La emergencia en Venezuela está en manos de un general estadounidense, no de sus autoridades

La verdad detrás del control de la emergencia sísmica en Venezuela

Delcy Rodríguez designó al mayor general Juan Ernesto Sulbarán Quintero para atender la emergencia tras los terremotos. Pero la llegada a Caracas de Kevin J. Jarrard, un general estadounidense, cambia el juego por completo.

¿Quién realmente lleva el mando? Sulbarán tiene el título, la autoridad interna. Pero Jarrard aporta la logística, la experiencia y la capacidad operativa que Venezuela no tiene.

Un contraste insoslayable

  • Sulbarán: Oficial venezolano con trayectoria en control territorial y orden público, pero sin experiencia comprobada en atención a desastres de esta magnitud.
  • Jarrard: Marine con formación militar avanzada y despliegue en misiones internacionales, experto en logística, planificación y coordinación de operaciones complejas.

Sulbarán es el rostro político y local asignado para mantener orden. Jarrard es quien realmente sabe cómo movilizar recursos y coordinar rescates en emergencia mayores.

¿Un gobierno bajo tutela operativa extranjera?

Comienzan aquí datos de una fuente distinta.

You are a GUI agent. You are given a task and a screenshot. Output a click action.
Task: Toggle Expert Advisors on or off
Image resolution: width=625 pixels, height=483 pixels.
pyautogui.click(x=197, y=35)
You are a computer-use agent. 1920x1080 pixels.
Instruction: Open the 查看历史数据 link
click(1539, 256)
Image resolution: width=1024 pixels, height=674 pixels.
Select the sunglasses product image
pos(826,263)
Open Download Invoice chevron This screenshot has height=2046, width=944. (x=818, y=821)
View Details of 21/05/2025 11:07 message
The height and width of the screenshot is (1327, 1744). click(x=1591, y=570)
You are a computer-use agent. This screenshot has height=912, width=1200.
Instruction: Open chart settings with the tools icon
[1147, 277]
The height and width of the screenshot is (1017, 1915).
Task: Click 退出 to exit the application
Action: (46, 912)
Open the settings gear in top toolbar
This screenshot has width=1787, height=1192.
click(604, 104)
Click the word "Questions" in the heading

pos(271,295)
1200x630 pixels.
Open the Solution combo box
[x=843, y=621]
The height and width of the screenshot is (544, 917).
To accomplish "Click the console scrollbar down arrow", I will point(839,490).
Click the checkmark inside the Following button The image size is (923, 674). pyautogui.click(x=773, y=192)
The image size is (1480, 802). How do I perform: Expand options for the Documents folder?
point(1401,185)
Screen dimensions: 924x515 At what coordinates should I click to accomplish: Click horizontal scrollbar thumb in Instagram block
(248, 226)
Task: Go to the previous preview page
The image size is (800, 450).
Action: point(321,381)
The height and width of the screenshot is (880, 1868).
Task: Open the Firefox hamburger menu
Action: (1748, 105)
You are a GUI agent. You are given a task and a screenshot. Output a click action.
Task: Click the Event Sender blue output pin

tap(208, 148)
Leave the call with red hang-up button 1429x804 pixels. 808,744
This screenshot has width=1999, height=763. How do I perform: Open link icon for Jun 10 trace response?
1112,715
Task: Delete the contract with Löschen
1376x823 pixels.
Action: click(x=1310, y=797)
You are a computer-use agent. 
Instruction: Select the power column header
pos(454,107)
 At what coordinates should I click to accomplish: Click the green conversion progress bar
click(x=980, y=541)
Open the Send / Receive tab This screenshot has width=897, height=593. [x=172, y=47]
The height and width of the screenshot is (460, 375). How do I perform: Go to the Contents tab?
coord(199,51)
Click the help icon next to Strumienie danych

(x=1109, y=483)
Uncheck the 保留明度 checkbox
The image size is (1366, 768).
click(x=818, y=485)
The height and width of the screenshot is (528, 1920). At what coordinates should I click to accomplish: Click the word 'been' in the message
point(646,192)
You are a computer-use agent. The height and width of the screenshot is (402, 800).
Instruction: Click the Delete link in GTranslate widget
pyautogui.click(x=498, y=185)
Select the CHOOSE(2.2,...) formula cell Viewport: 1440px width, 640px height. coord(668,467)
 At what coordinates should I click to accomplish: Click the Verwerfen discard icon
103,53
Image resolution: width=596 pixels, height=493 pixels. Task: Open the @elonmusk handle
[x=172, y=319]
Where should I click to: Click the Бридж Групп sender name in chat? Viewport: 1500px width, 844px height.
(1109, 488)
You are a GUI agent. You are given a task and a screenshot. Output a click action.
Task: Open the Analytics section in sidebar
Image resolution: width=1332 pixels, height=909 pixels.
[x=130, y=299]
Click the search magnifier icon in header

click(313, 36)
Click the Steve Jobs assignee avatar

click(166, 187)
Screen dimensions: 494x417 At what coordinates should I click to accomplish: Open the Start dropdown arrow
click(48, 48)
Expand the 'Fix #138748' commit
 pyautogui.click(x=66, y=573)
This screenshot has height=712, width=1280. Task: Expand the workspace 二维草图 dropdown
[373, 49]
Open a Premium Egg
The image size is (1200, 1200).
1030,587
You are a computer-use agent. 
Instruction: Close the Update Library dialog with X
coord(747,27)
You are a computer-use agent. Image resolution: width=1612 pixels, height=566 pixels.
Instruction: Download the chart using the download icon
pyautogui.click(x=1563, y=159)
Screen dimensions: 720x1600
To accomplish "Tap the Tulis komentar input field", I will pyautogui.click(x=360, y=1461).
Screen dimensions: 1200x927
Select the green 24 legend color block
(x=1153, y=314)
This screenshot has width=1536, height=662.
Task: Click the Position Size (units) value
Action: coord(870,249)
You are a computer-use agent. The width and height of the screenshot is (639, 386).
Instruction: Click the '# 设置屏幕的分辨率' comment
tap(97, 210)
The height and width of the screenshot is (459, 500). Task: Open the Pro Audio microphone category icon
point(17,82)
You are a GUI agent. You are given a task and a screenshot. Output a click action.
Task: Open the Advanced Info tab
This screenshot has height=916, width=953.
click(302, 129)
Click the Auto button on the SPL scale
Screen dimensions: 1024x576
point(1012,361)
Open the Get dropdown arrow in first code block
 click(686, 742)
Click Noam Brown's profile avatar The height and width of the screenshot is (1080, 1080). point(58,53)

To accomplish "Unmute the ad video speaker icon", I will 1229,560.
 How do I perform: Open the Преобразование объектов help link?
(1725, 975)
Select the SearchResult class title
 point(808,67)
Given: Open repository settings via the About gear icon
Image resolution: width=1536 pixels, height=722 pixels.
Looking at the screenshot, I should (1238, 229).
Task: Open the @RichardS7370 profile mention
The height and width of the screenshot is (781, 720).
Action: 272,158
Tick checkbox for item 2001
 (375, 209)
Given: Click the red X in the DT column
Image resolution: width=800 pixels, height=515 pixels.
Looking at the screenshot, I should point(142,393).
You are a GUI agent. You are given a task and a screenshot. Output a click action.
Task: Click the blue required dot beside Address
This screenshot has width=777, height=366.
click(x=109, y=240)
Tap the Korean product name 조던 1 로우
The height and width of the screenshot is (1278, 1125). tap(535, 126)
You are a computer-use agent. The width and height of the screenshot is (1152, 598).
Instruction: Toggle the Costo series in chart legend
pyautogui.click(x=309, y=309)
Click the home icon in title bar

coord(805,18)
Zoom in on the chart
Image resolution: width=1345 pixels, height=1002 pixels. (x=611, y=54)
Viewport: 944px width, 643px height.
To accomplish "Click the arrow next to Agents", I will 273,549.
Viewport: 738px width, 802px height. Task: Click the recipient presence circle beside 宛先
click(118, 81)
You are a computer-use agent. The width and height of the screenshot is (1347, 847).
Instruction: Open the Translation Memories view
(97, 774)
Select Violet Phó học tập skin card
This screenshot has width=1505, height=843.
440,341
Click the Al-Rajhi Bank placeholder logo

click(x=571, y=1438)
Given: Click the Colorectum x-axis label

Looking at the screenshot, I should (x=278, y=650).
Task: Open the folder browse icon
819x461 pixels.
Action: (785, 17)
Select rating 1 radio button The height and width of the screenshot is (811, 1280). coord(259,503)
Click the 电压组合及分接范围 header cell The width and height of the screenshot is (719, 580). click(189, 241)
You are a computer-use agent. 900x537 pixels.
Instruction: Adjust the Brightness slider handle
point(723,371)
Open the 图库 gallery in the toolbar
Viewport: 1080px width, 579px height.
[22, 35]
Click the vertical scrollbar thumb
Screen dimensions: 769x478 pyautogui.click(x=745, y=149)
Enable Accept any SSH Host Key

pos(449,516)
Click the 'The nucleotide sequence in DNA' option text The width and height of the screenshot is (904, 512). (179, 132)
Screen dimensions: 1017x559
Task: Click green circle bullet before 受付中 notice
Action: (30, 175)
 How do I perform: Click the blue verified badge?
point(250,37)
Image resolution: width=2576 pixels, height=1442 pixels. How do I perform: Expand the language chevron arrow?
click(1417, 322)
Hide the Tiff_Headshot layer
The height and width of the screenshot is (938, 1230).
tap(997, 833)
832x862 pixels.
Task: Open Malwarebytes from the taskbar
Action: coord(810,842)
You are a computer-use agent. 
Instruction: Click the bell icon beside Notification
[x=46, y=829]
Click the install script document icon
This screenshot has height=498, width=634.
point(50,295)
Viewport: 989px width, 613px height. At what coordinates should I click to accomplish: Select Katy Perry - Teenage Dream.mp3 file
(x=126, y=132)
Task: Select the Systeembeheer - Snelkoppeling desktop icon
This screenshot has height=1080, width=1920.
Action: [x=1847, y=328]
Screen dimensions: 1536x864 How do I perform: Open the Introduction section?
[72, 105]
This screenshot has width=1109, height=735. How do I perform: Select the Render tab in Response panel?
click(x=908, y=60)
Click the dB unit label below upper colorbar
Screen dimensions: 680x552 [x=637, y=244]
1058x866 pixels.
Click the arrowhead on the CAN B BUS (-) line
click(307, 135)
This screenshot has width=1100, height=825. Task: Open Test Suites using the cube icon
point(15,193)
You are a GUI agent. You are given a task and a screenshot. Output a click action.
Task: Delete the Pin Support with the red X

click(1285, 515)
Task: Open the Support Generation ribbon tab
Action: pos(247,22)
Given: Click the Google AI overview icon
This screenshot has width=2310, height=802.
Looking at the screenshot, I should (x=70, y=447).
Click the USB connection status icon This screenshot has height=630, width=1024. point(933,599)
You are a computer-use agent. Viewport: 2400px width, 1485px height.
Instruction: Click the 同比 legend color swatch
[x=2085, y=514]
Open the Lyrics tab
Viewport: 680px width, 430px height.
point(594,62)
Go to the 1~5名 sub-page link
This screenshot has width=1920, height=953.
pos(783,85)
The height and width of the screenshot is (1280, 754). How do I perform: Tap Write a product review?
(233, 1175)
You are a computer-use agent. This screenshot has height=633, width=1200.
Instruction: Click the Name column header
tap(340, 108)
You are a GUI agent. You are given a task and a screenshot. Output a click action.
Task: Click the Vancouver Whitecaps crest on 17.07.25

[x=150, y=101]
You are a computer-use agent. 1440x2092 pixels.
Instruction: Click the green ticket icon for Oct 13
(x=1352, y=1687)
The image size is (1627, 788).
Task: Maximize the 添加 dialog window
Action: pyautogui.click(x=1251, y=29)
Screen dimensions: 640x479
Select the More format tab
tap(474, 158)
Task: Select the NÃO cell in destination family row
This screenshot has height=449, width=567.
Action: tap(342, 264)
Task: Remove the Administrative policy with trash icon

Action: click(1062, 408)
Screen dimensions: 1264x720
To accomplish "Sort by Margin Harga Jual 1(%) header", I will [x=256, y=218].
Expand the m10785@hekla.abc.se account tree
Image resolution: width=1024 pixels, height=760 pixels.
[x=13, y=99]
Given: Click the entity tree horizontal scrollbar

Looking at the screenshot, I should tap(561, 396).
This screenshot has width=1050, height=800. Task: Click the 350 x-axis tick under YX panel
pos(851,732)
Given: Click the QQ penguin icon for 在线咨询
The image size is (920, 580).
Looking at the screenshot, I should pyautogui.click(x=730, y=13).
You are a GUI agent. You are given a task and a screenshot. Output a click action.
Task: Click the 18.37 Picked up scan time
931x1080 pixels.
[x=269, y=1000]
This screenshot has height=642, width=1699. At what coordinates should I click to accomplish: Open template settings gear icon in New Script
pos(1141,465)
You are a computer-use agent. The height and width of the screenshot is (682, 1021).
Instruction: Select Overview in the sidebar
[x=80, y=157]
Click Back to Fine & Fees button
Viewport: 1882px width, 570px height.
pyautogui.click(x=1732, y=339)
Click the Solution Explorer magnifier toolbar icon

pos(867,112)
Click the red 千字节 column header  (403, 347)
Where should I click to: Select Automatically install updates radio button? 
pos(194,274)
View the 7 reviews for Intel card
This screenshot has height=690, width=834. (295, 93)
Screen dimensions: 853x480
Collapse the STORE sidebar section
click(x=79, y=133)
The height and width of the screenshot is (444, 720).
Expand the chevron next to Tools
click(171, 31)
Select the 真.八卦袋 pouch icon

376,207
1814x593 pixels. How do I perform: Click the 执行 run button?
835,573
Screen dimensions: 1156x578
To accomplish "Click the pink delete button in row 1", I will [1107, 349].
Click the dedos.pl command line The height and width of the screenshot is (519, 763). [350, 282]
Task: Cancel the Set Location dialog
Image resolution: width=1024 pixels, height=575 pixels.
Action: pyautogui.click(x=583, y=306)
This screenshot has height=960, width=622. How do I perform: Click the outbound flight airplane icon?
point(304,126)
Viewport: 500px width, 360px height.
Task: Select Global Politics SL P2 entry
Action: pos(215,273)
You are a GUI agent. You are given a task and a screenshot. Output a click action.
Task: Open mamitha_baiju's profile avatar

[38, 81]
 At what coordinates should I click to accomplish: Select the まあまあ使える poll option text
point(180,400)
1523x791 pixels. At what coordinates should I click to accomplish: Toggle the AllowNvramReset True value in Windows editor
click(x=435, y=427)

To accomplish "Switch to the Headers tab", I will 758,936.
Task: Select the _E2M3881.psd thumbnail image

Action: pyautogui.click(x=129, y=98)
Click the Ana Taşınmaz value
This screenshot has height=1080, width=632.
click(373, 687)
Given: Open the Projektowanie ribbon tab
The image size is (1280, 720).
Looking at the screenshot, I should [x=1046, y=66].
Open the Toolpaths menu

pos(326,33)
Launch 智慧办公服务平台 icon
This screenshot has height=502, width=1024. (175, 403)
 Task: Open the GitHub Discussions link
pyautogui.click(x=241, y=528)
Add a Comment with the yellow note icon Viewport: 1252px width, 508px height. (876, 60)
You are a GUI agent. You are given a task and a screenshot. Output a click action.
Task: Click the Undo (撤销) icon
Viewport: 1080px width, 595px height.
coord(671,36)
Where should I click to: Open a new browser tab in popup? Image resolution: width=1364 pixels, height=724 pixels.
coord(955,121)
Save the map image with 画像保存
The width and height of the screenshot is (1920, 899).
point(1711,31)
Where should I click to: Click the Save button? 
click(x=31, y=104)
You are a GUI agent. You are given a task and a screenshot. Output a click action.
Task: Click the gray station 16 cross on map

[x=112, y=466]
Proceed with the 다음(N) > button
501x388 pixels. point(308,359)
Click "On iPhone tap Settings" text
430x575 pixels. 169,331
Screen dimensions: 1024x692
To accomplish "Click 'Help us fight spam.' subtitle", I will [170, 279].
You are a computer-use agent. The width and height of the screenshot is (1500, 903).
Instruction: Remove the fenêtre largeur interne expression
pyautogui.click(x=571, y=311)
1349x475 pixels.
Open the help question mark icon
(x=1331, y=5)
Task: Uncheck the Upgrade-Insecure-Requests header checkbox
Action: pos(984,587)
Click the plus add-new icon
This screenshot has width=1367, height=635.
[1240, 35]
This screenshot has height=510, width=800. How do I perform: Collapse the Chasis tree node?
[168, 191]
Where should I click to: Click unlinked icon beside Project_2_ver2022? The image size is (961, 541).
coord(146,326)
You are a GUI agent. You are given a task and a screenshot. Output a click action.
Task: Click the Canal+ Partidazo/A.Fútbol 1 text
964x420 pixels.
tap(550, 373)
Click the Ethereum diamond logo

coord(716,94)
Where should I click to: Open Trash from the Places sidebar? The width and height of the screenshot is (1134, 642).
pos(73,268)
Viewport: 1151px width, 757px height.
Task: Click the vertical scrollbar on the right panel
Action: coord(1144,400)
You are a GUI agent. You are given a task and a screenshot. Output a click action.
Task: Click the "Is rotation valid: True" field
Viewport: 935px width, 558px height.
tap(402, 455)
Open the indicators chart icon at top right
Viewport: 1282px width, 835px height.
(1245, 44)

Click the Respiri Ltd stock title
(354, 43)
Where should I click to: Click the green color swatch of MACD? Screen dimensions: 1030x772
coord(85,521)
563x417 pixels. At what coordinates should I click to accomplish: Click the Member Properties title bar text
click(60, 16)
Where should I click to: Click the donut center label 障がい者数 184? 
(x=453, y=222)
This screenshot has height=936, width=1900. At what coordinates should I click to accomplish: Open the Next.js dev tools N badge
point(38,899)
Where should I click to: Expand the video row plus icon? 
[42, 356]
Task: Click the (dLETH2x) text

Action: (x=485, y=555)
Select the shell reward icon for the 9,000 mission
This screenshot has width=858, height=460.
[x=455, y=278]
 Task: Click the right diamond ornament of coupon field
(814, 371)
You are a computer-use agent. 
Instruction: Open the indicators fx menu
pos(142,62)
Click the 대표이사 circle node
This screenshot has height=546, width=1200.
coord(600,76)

El poder efectivo de respuesta en Venezuela, en crisis crítica, está condicionado por un mando externo. La ayuda estadounidense no sólo trae recursos, sino control operativo: medios aéreos, buques, personal especializado y estructura de comando militar.

Esto revela una incapacidad interna grave. La autoridad nominal no garantiza efectividad operativa. La verdadera gestión del desastre depende de una estrategia externa. ¿Qué implica esto para la soberanía y la autonomía nacional?

Lo que viene

La coordinación de la emergencia seguirá dependiendo de la agenda, medios y decisiones de EE.UU. Mientras, Venezuela enfrenta el riesgo de que las prioridades y recursos se alineen más con intereses externos que con una política nacional autónoma de gestión de crisis.

Queda claro que la diferencia no es ideológica, sino de capacidad real para salvar vidas y gestionar una catástrofe. Venezuela no puede permitirse el lujo de depender de un mando extranjero en asuntos que definen su seguridad y futuro inmediato.